Derick Close
- Born: 13 May 1927 Bowes, County Durham, England
- Died: 4 October 2021 (aged 94)
- Nationality: British (English)

Career history
- 1947–1948: Middlesbrough Bears
- 1948, 1949–1951: Newcastle Diamonds
- 1951–1954: Motherwell/Lanarkshire Eagles
- 1955: Leicester Hunters

= Derick Close =

British speedway rider (1927–2021)

Derick Tallentire Close (13 May 1927 – 4 October 2021) was a British motorcycle speedway rider, who reached the final of Speedway World Championship in 1952.

==Career==
Close was born in Bowes, County Durham. He started his career with the Middlesbrough Bears in 1947 followed by a short spell on loan with the Newcastle Diamonds at the start of 1948. He returned to the Bears and established himself in the team. In 1949, he rejoined Newcastle where he spent the next three seasons before joining the Lanarkshire Eagles mid season in 1951.

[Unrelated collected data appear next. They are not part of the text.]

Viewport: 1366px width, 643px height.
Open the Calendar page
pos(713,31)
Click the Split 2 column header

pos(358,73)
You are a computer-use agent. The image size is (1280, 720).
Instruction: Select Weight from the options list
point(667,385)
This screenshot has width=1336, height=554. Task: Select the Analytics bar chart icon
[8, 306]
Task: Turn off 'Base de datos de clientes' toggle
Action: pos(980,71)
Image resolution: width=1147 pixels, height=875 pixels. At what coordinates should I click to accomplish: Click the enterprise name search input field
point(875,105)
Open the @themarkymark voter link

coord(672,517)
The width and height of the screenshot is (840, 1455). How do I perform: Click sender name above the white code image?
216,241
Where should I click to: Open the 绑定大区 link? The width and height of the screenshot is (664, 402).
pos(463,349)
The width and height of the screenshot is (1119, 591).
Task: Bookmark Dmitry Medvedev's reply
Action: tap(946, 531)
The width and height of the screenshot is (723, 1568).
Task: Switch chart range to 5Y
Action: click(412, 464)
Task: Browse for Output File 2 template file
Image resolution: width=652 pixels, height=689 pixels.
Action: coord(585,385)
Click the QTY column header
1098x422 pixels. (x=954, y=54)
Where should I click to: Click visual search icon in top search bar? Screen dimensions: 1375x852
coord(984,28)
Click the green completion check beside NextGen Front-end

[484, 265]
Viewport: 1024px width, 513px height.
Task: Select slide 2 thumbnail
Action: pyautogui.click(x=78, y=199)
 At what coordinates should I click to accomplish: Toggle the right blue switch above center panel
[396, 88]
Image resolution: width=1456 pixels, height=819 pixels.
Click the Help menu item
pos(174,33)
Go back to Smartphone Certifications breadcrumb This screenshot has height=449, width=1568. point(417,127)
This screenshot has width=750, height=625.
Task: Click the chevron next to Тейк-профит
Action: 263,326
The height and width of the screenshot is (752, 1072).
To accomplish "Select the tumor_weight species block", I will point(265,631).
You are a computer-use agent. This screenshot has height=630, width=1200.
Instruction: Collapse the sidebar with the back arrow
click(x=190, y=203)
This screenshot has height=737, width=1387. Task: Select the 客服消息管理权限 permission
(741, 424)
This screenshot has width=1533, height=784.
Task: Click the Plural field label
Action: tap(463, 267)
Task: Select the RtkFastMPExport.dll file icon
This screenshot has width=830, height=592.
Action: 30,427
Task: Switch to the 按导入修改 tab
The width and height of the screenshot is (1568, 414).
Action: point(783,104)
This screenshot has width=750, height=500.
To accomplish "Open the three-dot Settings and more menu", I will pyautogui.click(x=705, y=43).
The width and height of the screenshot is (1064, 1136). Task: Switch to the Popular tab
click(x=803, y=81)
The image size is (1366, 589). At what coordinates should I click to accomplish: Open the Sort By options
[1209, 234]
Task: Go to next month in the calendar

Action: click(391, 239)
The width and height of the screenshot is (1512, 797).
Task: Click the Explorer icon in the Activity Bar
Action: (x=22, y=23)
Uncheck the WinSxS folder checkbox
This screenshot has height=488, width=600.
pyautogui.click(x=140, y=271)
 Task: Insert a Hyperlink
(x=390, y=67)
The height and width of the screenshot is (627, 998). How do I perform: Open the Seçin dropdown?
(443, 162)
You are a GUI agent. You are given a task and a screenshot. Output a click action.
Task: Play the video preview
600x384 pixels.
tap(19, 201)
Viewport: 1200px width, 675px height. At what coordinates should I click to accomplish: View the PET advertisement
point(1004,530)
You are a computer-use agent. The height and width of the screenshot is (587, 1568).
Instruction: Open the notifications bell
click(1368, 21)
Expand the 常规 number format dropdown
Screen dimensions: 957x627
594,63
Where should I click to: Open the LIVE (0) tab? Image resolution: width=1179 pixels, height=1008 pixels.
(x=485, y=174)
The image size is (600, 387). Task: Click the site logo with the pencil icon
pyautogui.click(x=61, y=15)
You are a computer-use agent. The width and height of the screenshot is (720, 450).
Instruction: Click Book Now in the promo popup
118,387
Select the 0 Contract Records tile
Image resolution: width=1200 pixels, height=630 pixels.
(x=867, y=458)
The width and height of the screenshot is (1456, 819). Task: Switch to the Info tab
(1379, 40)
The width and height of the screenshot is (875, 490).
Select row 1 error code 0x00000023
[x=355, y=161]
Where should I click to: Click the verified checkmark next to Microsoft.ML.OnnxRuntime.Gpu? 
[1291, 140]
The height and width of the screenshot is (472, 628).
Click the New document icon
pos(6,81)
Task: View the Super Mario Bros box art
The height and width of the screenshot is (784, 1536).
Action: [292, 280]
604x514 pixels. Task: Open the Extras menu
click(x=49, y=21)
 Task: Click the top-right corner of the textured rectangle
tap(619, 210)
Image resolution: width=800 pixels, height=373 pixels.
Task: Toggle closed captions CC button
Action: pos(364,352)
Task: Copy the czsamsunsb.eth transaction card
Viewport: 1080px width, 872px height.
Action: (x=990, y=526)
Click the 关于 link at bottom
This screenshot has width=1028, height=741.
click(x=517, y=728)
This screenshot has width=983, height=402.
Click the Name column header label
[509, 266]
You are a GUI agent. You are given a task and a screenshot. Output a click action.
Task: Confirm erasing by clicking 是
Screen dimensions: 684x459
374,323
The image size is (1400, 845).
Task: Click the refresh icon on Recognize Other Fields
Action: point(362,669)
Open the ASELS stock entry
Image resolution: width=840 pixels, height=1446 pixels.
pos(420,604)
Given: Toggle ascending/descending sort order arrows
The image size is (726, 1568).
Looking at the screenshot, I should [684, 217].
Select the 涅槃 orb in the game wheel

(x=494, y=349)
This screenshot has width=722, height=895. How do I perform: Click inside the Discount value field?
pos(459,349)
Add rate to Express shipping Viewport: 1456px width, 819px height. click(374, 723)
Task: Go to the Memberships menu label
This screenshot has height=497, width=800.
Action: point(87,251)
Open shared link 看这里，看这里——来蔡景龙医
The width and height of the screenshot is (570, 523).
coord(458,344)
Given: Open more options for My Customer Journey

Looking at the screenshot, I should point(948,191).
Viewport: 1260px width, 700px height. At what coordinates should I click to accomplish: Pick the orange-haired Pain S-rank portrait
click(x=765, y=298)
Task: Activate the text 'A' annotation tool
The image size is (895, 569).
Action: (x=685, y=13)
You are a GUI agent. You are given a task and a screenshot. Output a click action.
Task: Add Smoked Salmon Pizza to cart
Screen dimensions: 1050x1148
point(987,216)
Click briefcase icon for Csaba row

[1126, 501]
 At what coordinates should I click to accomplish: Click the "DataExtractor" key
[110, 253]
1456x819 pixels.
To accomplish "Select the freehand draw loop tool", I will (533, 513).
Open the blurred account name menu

The 1952 season proved to be the best of Close's career after receiving a call up to ride for England, despite riding in National League Division Two, having never ridden in the top flight. He also reached the final of the Speedway World Championship. In 1953, he suffered a fractured skull and although he rode well again in 1954 he suffered a drop in form after joining the Leicester Hunters in 1955 and retired at the end of the season.

At retirement, Close had earned two international caps for the England national speedway team.